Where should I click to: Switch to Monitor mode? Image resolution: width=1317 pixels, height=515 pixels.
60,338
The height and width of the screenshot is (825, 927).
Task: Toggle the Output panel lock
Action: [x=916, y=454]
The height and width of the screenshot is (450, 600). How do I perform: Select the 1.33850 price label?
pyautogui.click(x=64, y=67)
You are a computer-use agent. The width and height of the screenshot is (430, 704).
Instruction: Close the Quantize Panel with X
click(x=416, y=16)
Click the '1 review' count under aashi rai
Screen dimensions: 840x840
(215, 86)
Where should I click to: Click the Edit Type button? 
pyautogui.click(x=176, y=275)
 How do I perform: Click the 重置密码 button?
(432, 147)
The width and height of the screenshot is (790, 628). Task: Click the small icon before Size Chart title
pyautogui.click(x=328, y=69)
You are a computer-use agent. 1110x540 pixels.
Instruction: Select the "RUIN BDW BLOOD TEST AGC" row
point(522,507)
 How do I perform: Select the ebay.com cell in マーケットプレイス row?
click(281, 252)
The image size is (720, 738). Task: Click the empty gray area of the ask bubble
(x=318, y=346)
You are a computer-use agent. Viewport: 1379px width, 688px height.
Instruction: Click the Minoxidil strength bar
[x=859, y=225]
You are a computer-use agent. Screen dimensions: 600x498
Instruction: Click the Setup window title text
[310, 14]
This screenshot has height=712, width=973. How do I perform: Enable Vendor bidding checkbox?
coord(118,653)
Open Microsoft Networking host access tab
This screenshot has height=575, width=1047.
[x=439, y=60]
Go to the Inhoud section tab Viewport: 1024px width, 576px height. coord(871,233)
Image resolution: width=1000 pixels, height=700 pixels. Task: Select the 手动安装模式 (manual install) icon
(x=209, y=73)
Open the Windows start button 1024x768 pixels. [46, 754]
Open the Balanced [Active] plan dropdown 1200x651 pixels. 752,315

> _YOUR TASK_: Transcribe the whole listing word for word.

> _PROBLEM SOLUTION_:
Where should I click to: Switch to Monitor mode? Image resolution: width=1317 pixels, height=515 pixels.
60,338
The height and width of the screenshot is (825, 927).
Task: Toggle the Output panel lock
Action: [x=916, y=454]
The height and width of the screenshot is (450, 600). How do I perform: Select the 1.33850 price label?
pyautogui.click(x=64, y=67)
You are a computer-use agent. The width and height of the screenshot is (430, 704).
Instruction: Close the Quantize Panel with X
click(x=416, y=16)
Click the '1 review' count under aashi rai
Screen dimensions: 840x840
(215, 86)
Where should I click to: Click the Edit Type button? 
pyautogui.click(x=176, y=275)
 How do I perform: Click the 重置密码 button?
(432, 147)
The width and height of the screenshot is (790, 628). Task: Click the small icon before Size Chart title
pyautogui.click(x=328, y=69)
You are a computer-use agent. 1110x540 pixels.
Instruction: Select the "RUIN BDW BLOOD TEST AGC" row
point(522,507)
 How do I perform: Select the ebay.com cell in マーケットプレイス row?
click(281, 252)
The image size is (720, 738). Task: Click the empty gray area of the ask bubble
(x=318, y=346)
You are a computer-use agent. Viewport: 1379px width, 688px height.
Instruction: Click the Minoxidil strength bar
[x=859, y=225]
You are a computer-use agent. Screen dimensions: 600x498
Instruction: Click the Setup window title text
[310, 14]
This screenshot has height=712, width=973. How do I perform: Enable Vendor bidding checkbox?
coord(118,653)
Open Microsoft Networking host access tab
This screenshot has height=575, width=1047.
[x=439, y=60]
Go to the Inhoud section tab Viewport: 1024px width, 576px height. coord(871,233)
Image resolution: width=1000 pixels, height=700 pixels. Task: Select the 手动安装模式 (manual install) icon
(x=209, y=73)
Open the Windows start button 1024x768 pixels. [46, 754]
Open the Balanced [Active] plan dropdown 1200x651 pixels. 752,315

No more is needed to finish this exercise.